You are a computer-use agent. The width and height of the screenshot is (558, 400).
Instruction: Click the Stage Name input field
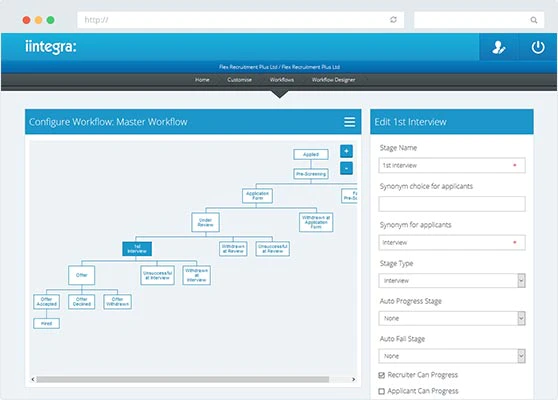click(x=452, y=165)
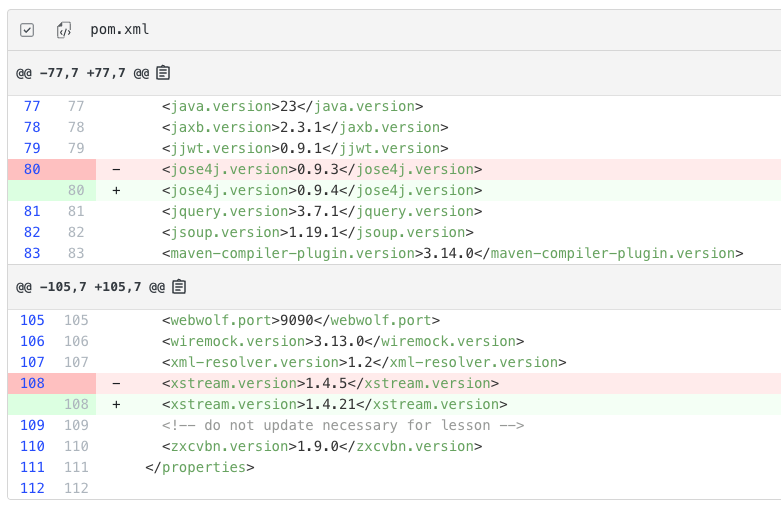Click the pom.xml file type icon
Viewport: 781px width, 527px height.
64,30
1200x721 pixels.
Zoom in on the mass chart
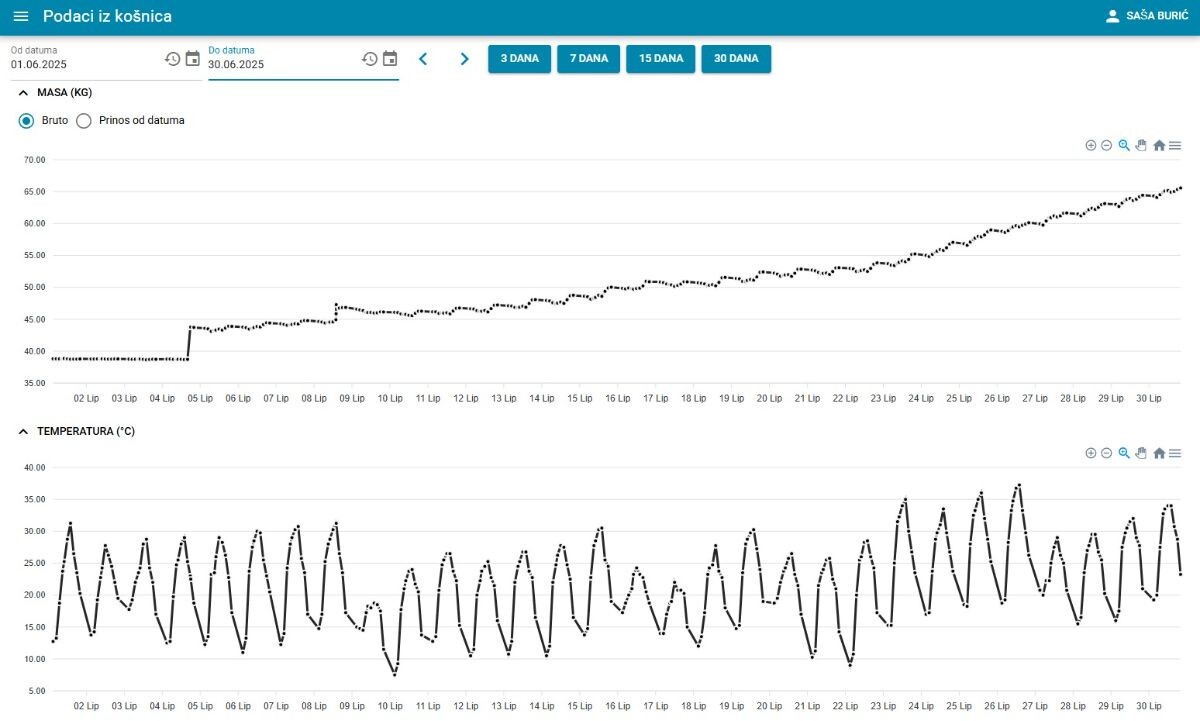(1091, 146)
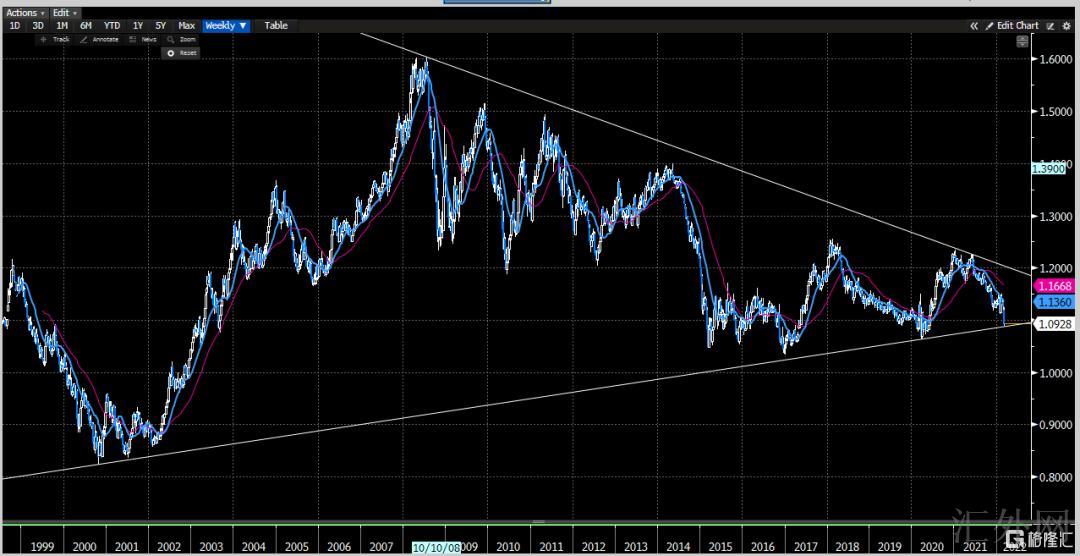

▶ [Problem requirements]
Would you copy the records word for word, without any of their pictures?

▶ [Task solution]
You are a computer-use agent. The width and height of the screenshot is (558, 400).
Instruction: Click the Stage Name input field
click(x=452, y=165)
Click the pom.xml file type icon
Viewport: 781px width, 527px height.
64,30
1200x721 pixels.
Zoom in on the mass chart
(1091, 146)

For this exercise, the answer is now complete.